Every ounce of fight left Bradley in an instant.

“Goddammit,” he forced out a laugh. “We really are doing this, huh?”

“Shut up” Jake intoned, rolling his eyes as he hauled Bradley in for another kiss. No doubt they would pick up right where they had left off later – never letting things go was their kind of thing – but Bradley couldn’t pretend not to be relieved that neither of them had the energy to keep up with the debate right now. “Fucking try and shake me, Bradshaw, I dare you.”

“Even though Jace hates it?”

“That’s just an added bonus, baby.” Something wicked enough to make Bradley wonder if he should be nervous crept into Jake’s expression for a split second before it disappeared behind a soft, affectionate smile. “I love you.”

“I love you, too,” Bradley replied, patting at Jake’s hips encouragingly afterwards as he sucked in a breath through his nose. “C’mon, let’s get you back to bed.
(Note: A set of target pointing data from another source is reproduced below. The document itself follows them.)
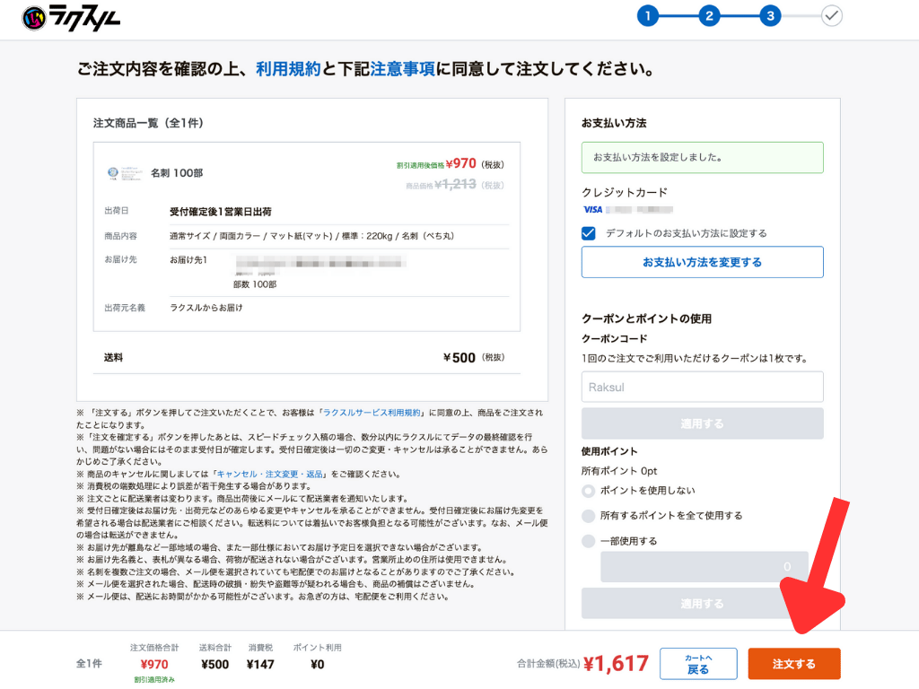Click お支払い方法を変更する button

coord(702,261)
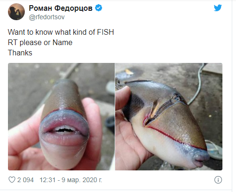The image size is (236, 192).
Task: Click the word 'Thanks' in the tweet
Action: [20, 53]
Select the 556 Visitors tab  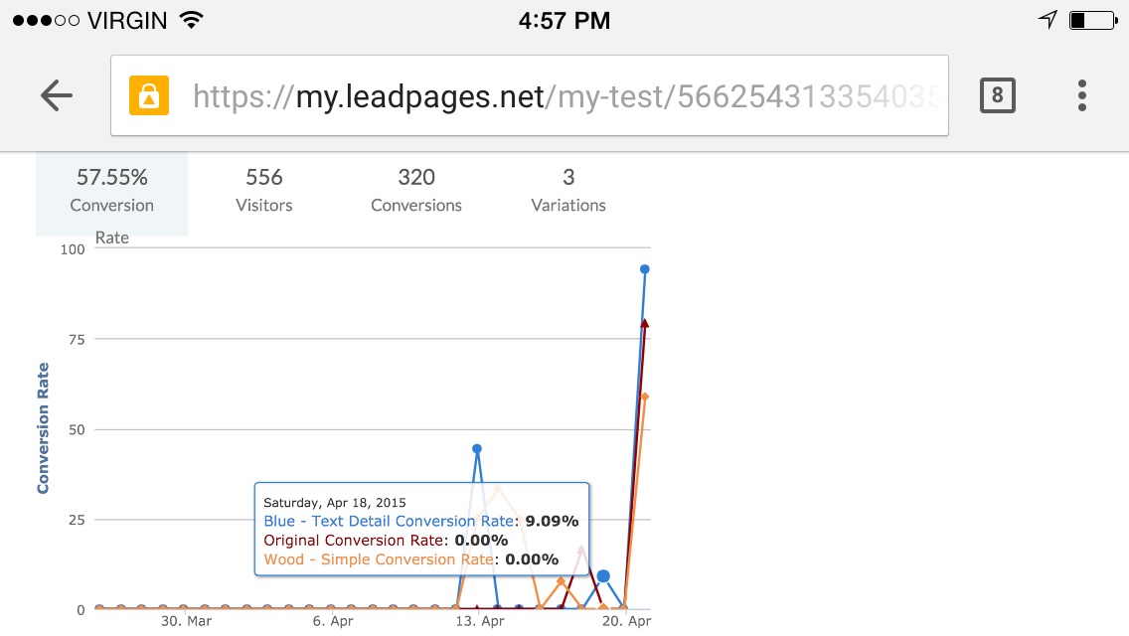coord(264,190)
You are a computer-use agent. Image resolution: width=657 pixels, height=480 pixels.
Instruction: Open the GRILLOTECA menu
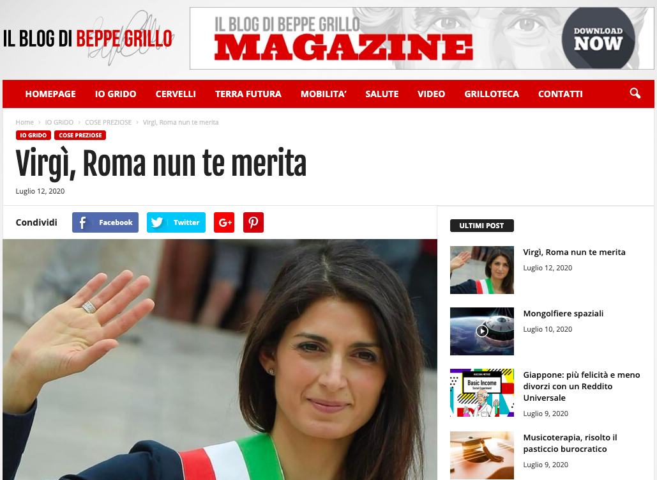click(x=492, y=94)
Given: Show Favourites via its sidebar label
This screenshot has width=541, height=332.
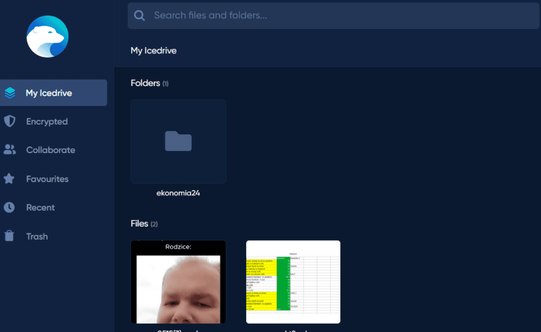Looking at the screenshot, I should 48,179.
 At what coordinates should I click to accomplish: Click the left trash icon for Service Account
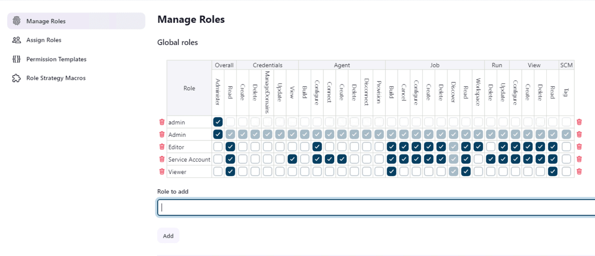(162, 160)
We can circle back to the rest of this shit later.” Jake huffed out a short laugh in agreement, and yet he tightened his hold on Bradley rather than releasing him. “What, do you want me to carry you? Is that what’s happening here?”

“Do you think you could?”

“Probably, yeah.” Bradley scoffed when Jake’s grin widened. “Much as I’d love to show off right now, I’m not risking it when you’re already injured.”

“You’re going to make me walk?”

“Yes, your highness, you have to walk about five steps down the hall. Think you can manage that?”

Jake breathed out a long-suffering sigh even though he was smiling. He nudged Bradley back a step and slipped to his feet with only a slight grunt to hint at his discomfort. “You’re losing points for this.”

“Sure, I am, baby,” Bradley agreed with a suppressed chuckle, guiding Jake through the door with a palm against his lower back as he switched off the light on their way past. “Whatever you say.”